Joy [David O. Russel]

Joy è una gran bella storia, debbo dire. È la storia di una grande donna. Ed è una bella prova per Jennifer Lawrence, che ho valutato molto più in gamba di quanto la credessi (anche se già con Il lato positivo, film, tra l’altro, diretto dallo stesso regista e con il trio Lawrence-Cooper-De Niro, aveva voluto dimostrare a tutti la sua stoffa).

Joy è la storia della rivalsa di una donna sulle sconfitte, i fallimenti e le disgrazie che la vita le consegna come indesiderati fardelli da sopportare. È la storia di una donna che svolge con tenacia e dedizione tutti i ruoli che è chiamata a ricoprire: una donna madre, figlia, moglie, sorella (anche se a metà) e lavoratrice. Davvero siamo così tante cose insieme? (O non ne siamo nessuna contemporaneamente, come sottolineerebbe Pirandello).
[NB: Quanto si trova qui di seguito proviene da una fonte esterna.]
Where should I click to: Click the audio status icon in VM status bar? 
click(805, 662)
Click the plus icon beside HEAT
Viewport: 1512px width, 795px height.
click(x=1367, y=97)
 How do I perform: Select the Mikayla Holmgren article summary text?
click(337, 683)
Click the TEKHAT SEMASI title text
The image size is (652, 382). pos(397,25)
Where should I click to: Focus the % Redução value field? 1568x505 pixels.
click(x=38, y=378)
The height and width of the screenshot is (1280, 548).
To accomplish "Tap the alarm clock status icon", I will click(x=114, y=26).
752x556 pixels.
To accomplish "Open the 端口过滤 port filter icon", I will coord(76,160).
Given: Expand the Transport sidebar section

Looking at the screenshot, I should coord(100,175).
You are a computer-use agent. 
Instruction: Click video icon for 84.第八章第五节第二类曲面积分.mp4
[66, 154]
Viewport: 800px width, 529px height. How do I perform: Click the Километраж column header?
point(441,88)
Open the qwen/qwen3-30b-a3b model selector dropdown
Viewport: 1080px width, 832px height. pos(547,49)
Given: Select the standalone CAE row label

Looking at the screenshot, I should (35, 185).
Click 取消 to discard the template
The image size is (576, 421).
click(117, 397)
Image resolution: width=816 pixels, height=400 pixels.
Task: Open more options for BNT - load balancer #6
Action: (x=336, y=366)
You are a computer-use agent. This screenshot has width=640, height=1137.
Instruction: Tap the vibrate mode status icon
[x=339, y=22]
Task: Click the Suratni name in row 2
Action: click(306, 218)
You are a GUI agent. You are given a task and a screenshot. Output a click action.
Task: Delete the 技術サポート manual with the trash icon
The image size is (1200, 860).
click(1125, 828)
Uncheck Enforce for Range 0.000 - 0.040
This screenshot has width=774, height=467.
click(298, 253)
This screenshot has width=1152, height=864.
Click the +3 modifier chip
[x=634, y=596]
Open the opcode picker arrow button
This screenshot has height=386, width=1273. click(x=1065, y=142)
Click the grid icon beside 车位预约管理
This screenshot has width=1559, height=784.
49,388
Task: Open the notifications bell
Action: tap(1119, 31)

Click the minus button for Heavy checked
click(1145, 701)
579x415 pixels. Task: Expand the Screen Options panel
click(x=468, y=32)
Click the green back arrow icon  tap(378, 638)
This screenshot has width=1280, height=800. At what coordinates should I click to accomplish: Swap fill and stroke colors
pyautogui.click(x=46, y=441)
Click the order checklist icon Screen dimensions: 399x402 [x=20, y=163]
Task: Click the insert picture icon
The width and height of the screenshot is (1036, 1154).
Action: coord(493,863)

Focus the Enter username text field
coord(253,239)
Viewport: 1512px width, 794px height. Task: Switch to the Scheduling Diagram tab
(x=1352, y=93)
È in fondo anche la storia di un sogno, infranto dagli eventi ma riscoperto forse proprio grazie agli eventi stessi, in una vita che al tempo stesso ti abbatte ma ti dà occasione per rialzarti più forte di prima.
Robert De Niro e Bradley Cooper fanno solo da spalla al l’interpretazione incontrastata della Lawrence, che trasforma il film in un memorabile one-woman show. In ambito teatrale si direbbe che sa tenere il palcoscenico: con il grande schermo la sua recitazione fa la stessa cosa.
Se la trama, pur basata su una storia vera, può sembrare già vista (seguire il successo sofferto di una donna tra mille peripezie domestiche e amorose non è effettivamente cosa nuova), in Joy non si scade mai nel sentimentalismo più smielato o nello strappalacrime esagerato. Lei non è una donna finta, studiata solo per l’intrattenimento cinematografico, ma un personaggio profondo e concreto, che affronta le piccole difficoltà di ogni giorno con una forza di volontà enorme, eppure così reale.
Di pregio sono anche gli espedienti narrativi adottati, i flashback e le metafore, il paragone della vita con una soap opera e i momenti apparentemente slegati dalla trama principale che enfatizzano ancor di più la verosimiglianza ad una esistenza ed una lotta reale, quotidiana.
La determinazione di Joy, intervallata da momenti di legittima fragilità, è una qualità che paga, che viene premiata. Ed è in fondo il lieto fine di una favola, iniziata con i sogni di una bambina e conclusa con l’affermazione di una donna e la sua rivincita sulla vita.